It is well-settled that a motion to withdraw as counsel is committed to the sound discretion of the trial court. State v. Edgell (1972), 30 Ohio St.2d 103, 111; State v Jones (Apr. 30, 1999), Clark App. No. 98-CA-42, unreported, at 5, 1999 Ohio App. LEXIS 1901. An appellate court will not reverse the decision of the trial court in the absence of an abuse of discretion. An abuse of discretion connotes more than an error of law or judgment; rather, it implies that the trial court's attitude was arbitrary, unreasonable, or unconscionable. State v. Montgomery (1991), 61 Ohio St.3d 410, 413; State v. Adams (1980), 62 Ohio St.2d 151, 157.
Upon review, it is obvious that the trial court did not abuse its discretion by denying the motion to withdraw. Appellant had more than ample time between the trial and the sentencing hearing in which he could have notified the public defenders of his desire that they withdraw from representation. By waiting until the morning of the sentencing hearing, appellant placed the trial court in the position of having to continue the proceeding if it granted the motion to withdraw. Quite understandably, courts have a tendency to disapprove of such late requests to change counsel.
Moreover, when the trial court inquired as to why appellant wished his attorneys to withdraw from representation, the only explanation offered by appellant was that he was "dissatisfied with the defense." This hardly constituted a valid reason for the trial court to allow the public defenders to withdraw at sentencing, thereby necessitating a continuance of the proceedings.

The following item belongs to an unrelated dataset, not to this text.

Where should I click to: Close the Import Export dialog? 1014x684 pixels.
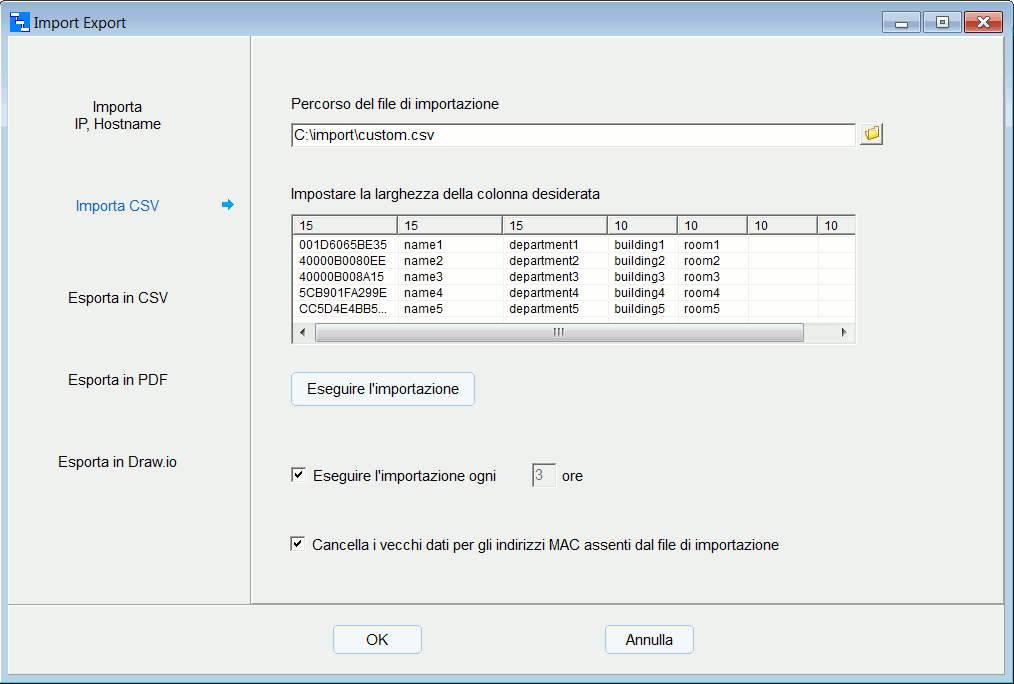(x=983, y=22)
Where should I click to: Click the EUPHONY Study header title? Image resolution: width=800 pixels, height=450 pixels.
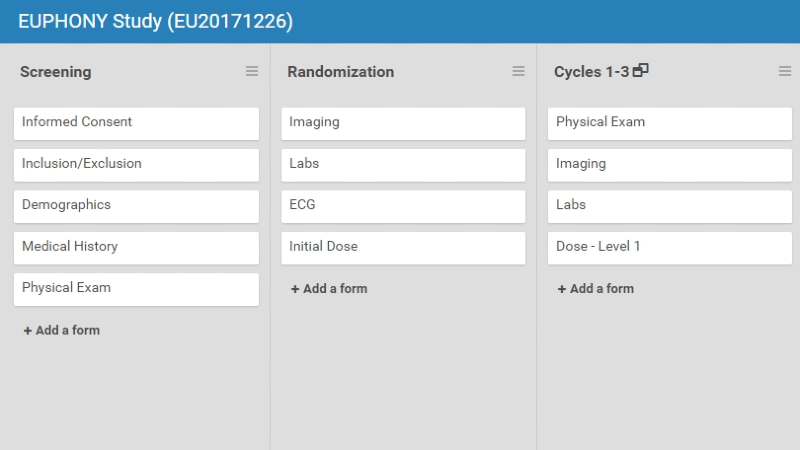click(x=156, y=21)
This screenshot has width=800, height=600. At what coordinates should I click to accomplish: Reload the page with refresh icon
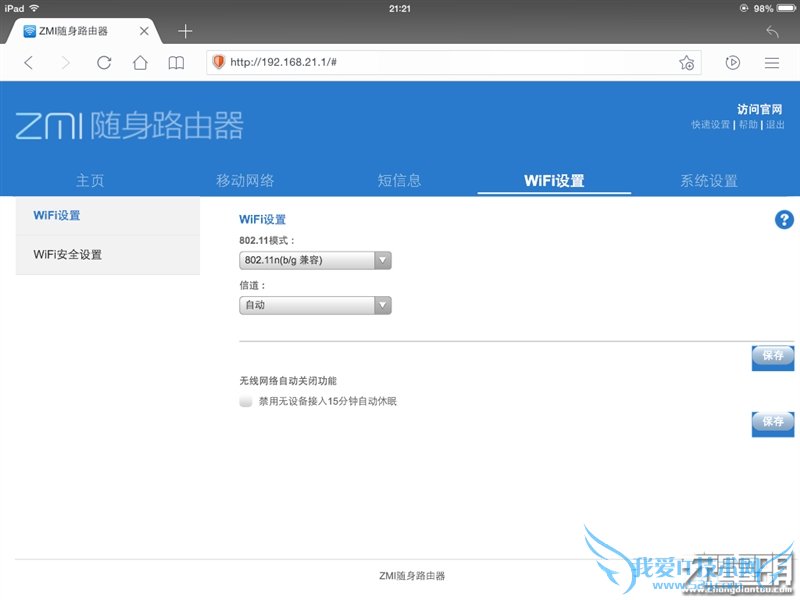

Finally, there is nothing in the record to suggest that appellant was prejudiced in any way by the denial of the motion to withdraw. Appellant had already been convicted of the crimes charged by the time he requested his counsel to withdraw at the commencement of the sentencing hearing. The only thing that remained was for the trial court to sentence appellant based on the convictions. It should be noted that the trial court allowed appellant to make an extremely lengthy statement prior to being sentenced, and one of the public defenders even made a plea for leniency on appellant's behalf before the sentence was handed down.
For all of the foregoing reasons, the trial court did not abuse its discretion by denying the motion to withdraw. The fourth assignment is not well-founded.
V.
In the fifth assignment of error, appellant contends that the trial court erred by denying his motion to suppress certain oral statements he made to an arresting police officer. Appellant asserts that the statements were made in derogation of his Fifth Amendments rights as protected by Miranda v. Arizona (1966), 384 U.S. 436, and its progeny.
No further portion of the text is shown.